Acuity Brands, Inc., which provides lighting solutions to commercial, industrial and residential customers, today announced fiscal 2013 first quarter net sales were $481.1 million, an increase of $6.8 million, or 1.4%, compared with the same year-ago period. Excluding special charges and related temporary expenses in both periods, fiscal 2013 first quarter adjusted net income was $29.6 million compared with adjusted net income of $31.6 million for the prior-year period.
Vernon J. Nagel, chairman, president and chief executive officer of Acuity Brands, said, “Our first quarter results reflect what we believe was a lull in demand in the nonresidential construction market as well as temporary inefficiencies and costs associated with the closure of our Cochran, Georgia production facility.”
Nagel pointed out that the company had previously warned that end-user demand could be “inconsistent and tepid”, particularly during the first part of the year due to the weak pace of economic recovery in the United States and overseas.
“Although shipment volume increased modestly in the first quarter as compared with the year-ago period, it appeared certain customers took a ‘wait and see’ approach surrounding the uncertainties of the outcomes of the U.S. elections and the resolution of the pending ‘fiscal cliff’ resulting in weak demand. In spite of these market conditions,” he said.
“Excluding the costs and inefficiencies associated with the ongoing closure process of our Cochran facility, adjusted operating profit margins remained solid at 11.2 percent. While we currently see favorable trends in our daily order rate, we still expect demand to be volatile in our second quarter, as businesses and consumers adjust their spending plans to take into account the uncertainties associated with U.S. fiscal policy and global economic concerns. We currently believe this will be followed by more stable demand in the second half of our fiscal 2013,” Nagel continued.
Operating profit for the first quarter of fiscal 2013 was $48.2 million, or 10.0% of net sales, compared with $50.6 million, or 10.7% of net sales, for the prior-year period.

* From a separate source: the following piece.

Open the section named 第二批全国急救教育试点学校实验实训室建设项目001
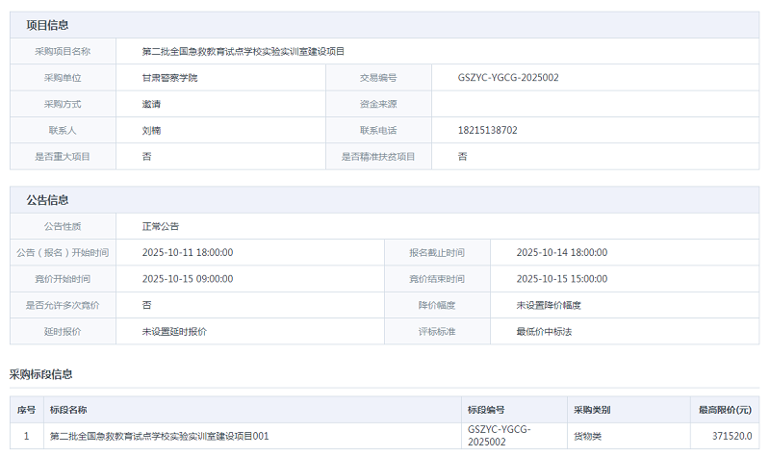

Acuity also announced yesterday that it had acquired the assets of Adura Technologies, a developer of wireless controls and energy management solutions. Terms of the acquisition were not disclosed.
Founded in 2005, San Francisco-based Adura has led the development of radio frequency (RF) mesh networking technology that allows individual light fixtures to communicate in a wireless mesh network with switches, sensors and system management software.
Adura systems are currently installed in 7 million square feet of commercial space, including 4 million square feet of covered parking facilities.